Reproduce the entries below character for character.

Supplied material below:

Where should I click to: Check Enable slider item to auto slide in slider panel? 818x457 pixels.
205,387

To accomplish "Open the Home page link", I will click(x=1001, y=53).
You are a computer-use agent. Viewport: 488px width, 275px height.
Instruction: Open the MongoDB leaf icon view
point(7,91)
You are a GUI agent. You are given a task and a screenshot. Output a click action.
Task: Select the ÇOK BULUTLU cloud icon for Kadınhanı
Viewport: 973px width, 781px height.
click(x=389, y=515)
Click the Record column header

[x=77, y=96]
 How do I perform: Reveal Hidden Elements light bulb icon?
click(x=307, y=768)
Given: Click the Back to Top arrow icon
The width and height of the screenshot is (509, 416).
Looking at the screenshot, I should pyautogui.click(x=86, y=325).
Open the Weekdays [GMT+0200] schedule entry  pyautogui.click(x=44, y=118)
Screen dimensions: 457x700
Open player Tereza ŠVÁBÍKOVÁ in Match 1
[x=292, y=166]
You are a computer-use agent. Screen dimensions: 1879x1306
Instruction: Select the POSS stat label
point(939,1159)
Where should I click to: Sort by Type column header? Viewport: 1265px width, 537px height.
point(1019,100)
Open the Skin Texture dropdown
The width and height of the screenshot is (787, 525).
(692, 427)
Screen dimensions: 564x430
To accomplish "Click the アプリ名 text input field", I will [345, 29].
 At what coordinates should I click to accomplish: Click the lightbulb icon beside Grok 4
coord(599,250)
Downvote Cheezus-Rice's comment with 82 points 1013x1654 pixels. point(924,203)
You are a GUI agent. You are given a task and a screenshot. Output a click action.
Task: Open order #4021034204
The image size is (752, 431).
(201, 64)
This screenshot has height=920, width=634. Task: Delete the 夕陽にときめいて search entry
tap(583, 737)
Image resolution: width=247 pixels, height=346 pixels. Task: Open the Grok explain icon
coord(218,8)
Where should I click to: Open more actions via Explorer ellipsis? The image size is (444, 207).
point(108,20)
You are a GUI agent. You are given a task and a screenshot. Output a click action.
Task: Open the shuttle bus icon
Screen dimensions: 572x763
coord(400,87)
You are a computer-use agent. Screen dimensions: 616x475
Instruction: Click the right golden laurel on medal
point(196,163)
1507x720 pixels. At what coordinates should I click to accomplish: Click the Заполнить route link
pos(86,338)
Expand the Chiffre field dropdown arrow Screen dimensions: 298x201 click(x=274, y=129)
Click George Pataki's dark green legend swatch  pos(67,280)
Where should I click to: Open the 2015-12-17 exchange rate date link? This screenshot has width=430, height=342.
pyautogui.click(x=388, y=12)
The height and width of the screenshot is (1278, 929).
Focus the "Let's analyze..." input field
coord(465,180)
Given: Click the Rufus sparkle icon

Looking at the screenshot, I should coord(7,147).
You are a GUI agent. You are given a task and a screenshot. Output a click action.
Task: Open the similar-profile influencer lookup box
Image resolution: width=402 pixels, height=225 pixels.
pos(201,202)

End of Supplied material.

> [Reply]
Where should I click to: Check Enable slider item to auto slide in slider panel? 818x457 pixels.
205,387

To accomplish "Open the Home page link", I will click(x=1001, y=53).
You are a computer-use agent. Viewport: 488px width, 275px height.
Instruction: Open the MongoDB leaf icon view
point(7,91)
You are a GUI agent. You are given a task and a screenshot. Output a click action.
Task: Select the ÇOK BULUTLU cloud icon for Kadınhanı
Viewport: 973px width, 781px height.
click(x=389, y=515)
Click the Record column header

[x=77, y=96]
 How do I perform: Reveal Hidden Elements light bulb icon?
click(x=307, y=768)
Given: Click the Back to Top arrow icon
The width and height of the screenshot is (509, 416).
Looking at the screenshot, I should pyautogui.click(x=86, y=325).
Open the Weekdays [GMT+0200] schedule entry  pyautogui.click(x=44, y=118)
Screen dimensions: 457x700
Open player Tereza ŠVÁBÍKOVÁ in Match 1
[x=292, y=166]
You are a computer-use agent. Screen dimensions: 1879x1306
Instruction: Select the POSS stat label
point(939,1159)
Where should I click to: Sort by Type column header? Viewport: 1265px width, 537px height.
point(1019,100)
Open the Skin Texture dropdown
The width and height of the screenshot is (787, 525).
(692, 427)
Screen dimensions: 564x430
To accomplish "Click the アプリ名 text input field", I will [345, 29].
 At what coordinates should I click to accomplish: Click the lightbulb icon beside Grok 4
coord(599,250)
Downvote Cheezus-Rice's comment with 82 points 1013x1654 pixels. point(924,203)
You are a GUI agent. You are given a task and a screenshot. Output a click action.
Task: Open order #4021034204
The image size is (752, 431).
(201, 64)
This screenshot has height=920, width=634. Task: Delete the 夕陽にときめいて search entry
tap(583, 737)
Image resolution: width=247 pixels, height=346 pixels. Task: Open the Grok explain icon
coord(218,8)
Where should I click to: Open more actions via Explorer ellipsis? The image size is (444, 207).
point(108,20)
You are a GUI agent. You are given a task and a screenshot. Output a click action.
Task: Open the shuttle bus icon
Screen dimensions: 572x763
coord(400,87)
You are a computer-use agent. Screen dimensions: 616x475
Instruction: Click the right golden laurel on medal
point(196,163)
1507x720 pixels. At what coordinates should I click to accomplish: Click the Заполнить route link
pos(86,338)
Expand the Chiffre field dropdown arrow Screen dimensions: 298x201 click(x=274, y=129)
Click George Pataki's dark green legend swatch  pos(67,280)
Where should I click to: Open the 2015-12-17 exchange rate date link? This screenshot has width=430, height=342.
pyautogui.click(x=388, y=12)
The height and width of the screenshot is (1278, 929).
Focus the "Let's analyze..." input field
coord(465,180)
Given: Click the Rufus sparkle icon

Looking at the screenshot, I should coord(7,147).
You are a GUI agent. You are given a task and a screenshot. Output a click action.
Task: Open the similar-profile influencer lookup box
Image resolution: width=402 pixels, height=225 pixels.
pos(201,202)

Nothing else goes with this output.